The Strange Case of Dr Jekyll and Mr Hyde by Robert Louis Stevenson

read by Ian Holm

Like much classic literature, Robert Louis Stevenson's Strange Case of Dr Jekyll and Mr Hyde is much more referred to than read, despite being available in every public library, literary anthology and open source ebook download.

But this quality of gothic tale is best heard read aloud, preferably performed by a true thespian who can imbue every syllable with menace and hint of meaning. And Ian Holm cannot be bettered. This is a brilliantly atmospheric and spine-chilling narration, conveying all the moody psychology of the dual personality that is Jekyll-Hyde (here with the Scots pronunciation 'Jaykul').

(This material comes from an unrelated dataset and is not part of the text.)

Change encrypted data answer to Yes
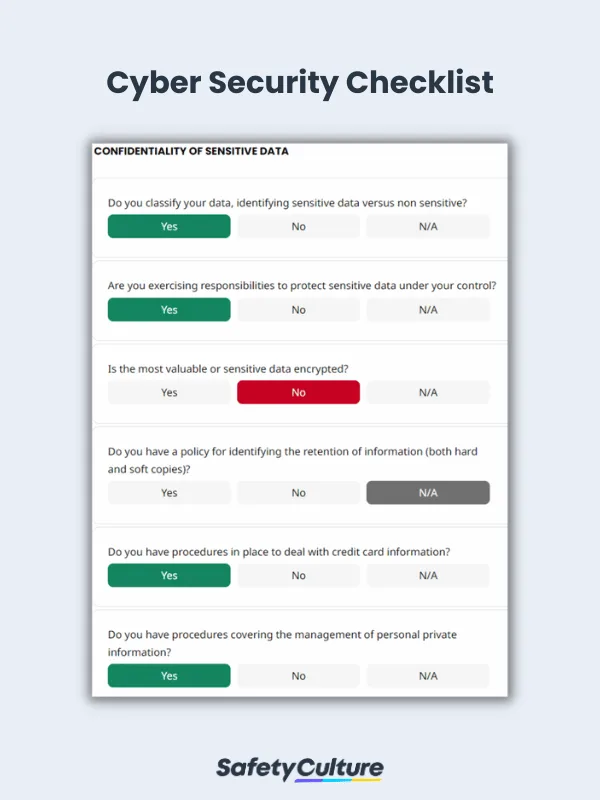 click(168, 392)
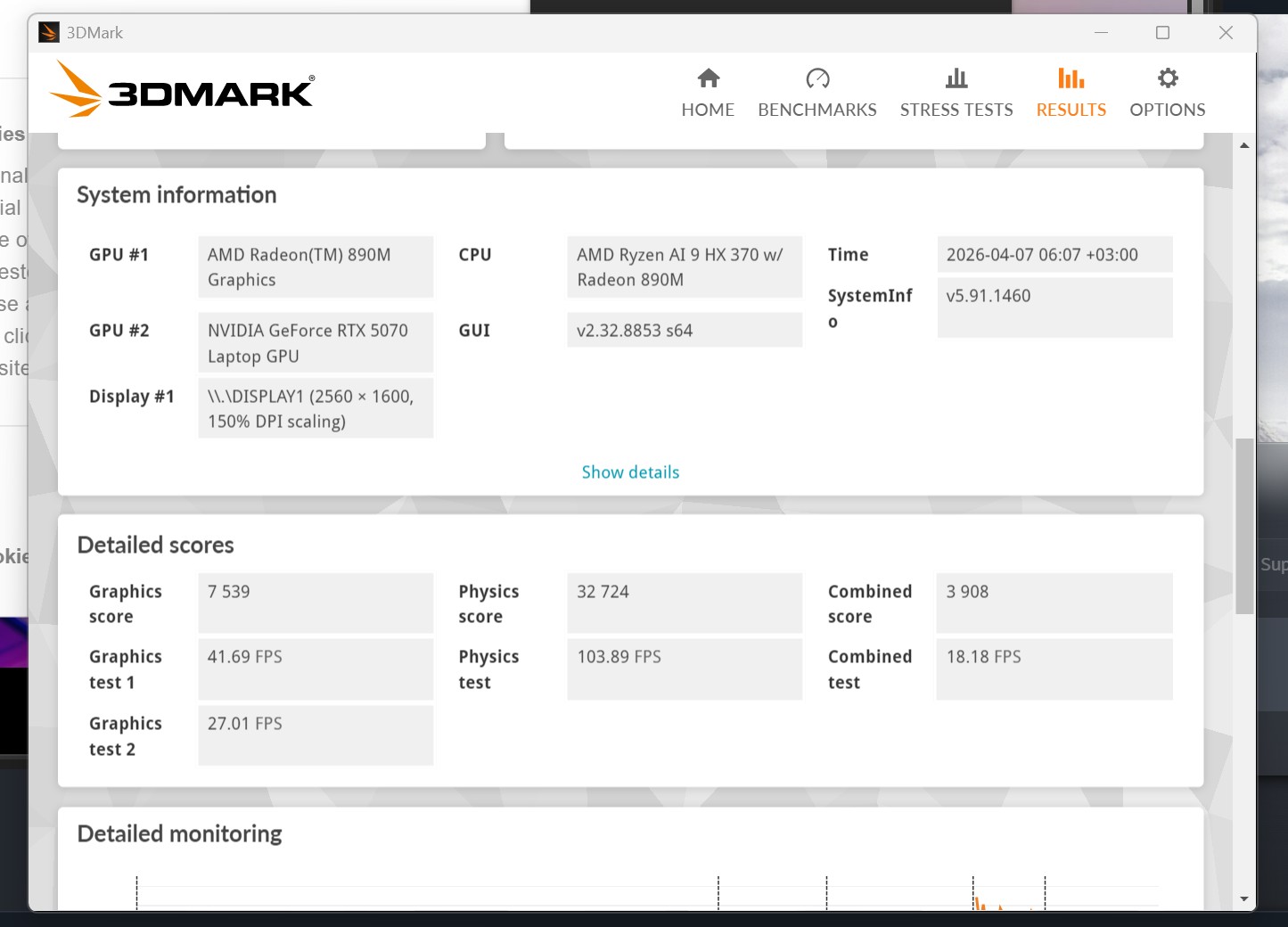1288x927 pixels.
Task: Open Options via the gear icon
Action: click(1167, 79)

Anticipating Freud's idea that the unconscious mind's thoughts and desires drive the behaviour of the conscious mind, Stevenson is probably reflecting Romans 7: 18-20: 'For I know that in me (that is, in my flesh) dwelleth no good thing: for to will is present with me; but how to perform that which is good I find not. For the good that I would I do not: but the evil which I would not, that I do. Now if I do that I would not, it is no more I that do it, but sin that dwelleth in me.'

Written, by all accounts, in a creative frenzy of just a few days and revised in as few weeks, Dr Jekyll and Mr Hyde was an instant and long-running success, quickly inspiring stage performances and then film, radio and television adaptations. The CSA Word production is complete and unabridged - and this story has, if anything, become even more terrifying and cautionary after almost 125 years in an age when mind-altering drugs are freely available, when indulgence and excess are celebrated rather than reviled and criminality tolerated and glamorized.